■ WHAT THE TASK REQUIRES
Can you rewrite the lines from the first one through the line holding "Action: point(337,74)", changing "peak annotation" to "peak label" and leaving everything else as it is?

■ EXTRACTED INFORMATION
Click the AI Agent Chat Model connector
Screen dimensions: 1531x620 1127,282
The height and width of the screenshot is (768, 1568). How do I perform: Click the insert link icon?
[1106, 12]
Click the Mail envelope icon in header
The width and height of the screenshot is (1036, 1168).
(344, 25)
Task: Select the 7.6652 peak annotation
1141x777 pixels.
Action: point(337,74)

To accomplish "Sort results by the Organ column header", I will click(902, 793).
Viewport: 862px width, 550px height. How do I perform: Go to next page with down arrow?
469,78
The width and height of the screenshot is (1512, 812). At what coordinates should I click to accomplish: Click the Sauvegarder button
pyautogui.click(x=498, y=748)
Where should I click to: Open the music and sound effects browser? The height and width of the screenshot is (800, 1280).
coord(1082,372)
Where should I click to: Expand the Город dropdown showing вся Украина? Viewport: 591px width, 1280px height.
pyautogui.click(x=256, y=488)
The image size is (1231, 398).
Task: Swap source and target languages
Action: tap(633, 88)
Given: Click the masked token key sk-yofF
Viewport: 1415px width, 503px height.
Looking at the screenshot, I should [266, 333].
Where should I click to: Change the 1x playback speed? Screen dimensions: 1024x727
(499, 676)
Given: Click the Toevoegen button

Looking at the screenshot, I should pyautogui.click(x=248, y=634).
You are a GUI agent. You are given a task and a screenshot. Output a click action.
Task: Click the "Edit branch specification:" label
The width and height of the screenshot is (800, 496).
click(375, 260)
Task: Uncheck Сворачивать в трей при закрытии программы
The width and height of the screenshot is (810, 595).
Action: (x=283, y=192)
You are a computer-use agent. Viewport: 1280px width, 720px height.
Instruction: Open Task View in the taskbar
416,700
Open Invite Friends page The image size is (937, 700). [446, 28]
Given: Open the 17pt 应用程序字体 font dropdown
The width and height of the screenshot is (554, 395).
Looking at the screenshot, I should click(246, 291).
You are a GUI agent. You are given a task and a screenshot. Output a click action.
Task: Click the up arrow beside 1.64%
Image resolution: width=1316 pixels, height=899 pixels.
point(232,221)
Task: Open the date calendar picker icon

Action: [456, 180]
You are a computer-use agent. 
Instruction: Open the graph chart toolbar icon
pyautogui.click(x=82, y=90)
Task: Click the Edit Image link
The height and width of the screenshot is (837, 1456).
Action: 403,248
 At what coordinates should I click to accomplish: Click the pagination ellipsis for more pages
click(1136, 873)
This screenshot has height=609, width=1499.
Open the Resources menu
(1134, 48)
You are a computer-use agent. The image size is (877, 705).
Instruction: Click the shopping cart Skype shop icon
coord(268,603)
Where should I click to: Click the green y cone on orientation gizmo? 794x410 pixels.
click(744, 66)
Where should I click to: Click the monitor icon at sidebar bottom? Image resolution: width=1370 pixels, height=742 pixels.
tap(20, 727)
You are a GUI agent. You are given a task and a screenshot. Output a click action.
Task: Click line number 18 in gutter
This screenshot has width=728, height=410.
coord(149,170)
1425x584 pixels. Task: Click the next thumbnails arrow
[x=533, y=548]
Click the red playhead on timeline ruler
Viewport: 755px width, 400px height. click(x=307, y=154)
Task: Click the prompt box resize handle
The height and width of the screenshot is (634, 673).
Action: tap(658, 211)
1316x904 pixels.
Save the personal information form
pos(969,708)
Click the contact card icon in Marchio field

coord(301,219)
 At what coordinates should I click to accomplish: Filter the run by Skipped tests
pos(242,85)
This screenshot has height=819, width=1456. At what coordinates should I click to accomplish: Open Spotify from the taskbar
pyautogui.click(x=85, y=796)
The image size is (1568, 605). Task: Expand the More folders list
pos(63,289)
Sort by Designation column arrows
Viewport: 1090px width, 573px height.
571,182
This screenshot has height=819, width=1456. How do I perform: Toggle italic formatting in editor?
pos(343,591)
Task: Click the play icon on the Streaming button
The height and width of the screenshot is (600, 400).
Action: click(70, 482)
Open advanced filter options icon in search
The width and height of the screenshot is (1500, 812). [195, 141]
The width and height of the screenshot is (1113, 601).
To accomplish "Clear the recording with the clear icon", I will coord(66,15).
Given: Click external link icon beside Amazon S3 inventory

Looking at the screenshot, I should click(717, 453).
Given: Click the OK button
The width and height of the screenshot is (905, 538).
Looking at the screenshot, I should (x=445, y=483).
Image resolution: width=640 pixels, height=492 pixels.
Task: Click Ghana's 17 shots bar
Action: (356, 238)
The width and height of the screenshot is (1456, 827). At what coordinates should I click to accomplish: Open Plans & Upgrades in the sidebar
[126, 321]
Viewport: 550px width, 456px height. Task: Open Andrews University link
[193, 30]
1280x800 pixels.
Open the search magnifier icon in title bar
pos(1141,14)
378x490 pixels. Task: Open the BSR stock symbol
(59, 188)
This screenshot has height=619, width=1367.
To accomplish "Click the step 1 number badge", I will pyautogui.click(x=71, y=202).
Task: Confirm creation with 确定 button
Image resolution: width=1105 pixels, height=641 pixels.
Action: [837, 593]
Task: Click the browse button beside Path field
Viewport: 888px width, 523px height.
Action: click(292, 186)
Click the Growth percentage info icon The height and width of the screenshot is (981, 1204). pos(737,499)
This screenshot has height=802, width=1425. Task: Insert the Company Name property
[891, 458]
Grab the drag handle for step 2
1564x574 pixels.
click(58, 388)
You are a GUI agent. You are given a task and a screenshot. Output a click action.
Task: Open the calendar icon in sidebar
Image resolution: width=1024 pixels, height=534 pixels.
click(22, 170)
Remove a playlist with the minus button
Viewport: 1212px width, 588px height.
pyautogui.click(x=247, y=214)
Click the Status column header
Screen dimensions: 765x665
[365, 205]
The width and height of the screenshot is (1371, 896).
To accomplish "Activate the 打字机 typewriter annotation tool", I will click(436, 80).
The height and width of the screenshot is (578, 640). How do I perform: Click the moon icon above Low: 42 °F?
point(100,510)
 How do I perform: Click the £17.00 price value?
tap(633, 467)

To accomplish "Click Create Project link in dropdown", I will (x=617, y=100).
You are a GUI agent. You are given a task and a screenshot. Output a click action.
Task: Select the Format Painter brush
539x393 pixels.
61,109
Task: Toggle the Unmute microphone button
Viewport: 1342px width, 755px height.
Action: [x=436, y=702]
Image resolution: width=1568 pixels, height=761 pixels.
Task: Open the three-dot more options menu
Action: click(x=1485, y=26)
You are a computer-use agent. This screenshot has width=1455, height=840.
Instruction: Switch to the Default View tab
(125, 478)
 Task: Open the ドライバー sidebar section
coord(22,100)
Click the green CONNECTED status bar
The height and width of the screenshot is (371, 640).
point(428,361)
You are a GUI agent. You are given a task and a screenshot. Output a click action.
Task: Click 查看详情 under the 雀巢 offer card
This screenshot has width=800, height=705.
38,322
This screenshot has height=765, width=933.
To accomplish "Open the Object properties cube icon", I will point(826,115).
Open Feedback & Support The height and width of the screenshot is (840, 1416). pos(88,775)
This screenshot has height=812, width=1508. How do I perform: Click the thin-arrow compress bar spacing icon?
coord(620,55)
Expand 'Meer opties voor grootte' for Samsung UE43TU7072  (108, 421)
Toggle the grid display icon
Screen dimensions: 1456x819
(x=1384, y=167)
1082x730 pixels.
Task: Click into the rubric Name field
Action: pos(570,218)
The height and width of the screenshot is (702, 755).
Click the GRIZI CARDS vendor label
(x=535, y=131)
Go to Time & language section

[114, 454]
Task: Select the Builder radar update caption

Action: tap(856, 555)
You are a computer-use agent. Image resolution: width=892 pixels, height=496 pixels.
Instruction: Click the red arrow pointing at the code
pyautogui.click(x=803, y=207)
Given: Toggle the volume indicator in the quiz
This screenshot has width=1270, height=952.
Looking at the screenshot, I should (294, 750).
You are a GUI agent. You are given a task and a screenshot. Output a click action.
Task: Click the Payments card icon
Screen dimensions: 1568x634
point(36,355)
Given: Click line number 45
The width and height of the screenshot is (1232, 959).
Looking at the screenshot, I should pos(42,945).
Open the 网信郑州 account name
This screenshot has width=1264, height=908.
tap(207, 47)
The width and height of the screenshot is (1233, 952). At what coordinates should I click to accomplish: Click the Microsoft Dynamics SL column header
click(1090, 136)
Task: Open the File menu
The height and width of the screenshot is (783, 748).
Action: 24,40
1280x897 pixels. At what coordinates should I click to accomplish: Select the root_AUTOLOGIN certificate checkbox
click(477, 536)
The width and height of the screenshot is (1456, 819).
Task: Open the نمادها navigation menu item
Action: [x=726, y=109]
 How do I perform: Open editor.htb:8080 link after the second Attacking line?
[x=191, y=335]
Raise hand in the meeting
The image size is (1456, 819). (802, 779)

■ SOLUTION FOR THIS PROBLEM
Click the AI Agent Chat Model connector
Screen dimensions: 1531x620 1127,282
The height and width of the screenshot is (768, 1568). How do I perform: Click the insert link icon?
[1106, 12]
Click the Mail envelope icon in header
The width and height of the screenshot is (1036, 1168).
(344, 25)
Task: Select the 7.6652 peak label
1141x777 pixels.
Action: point(337,74)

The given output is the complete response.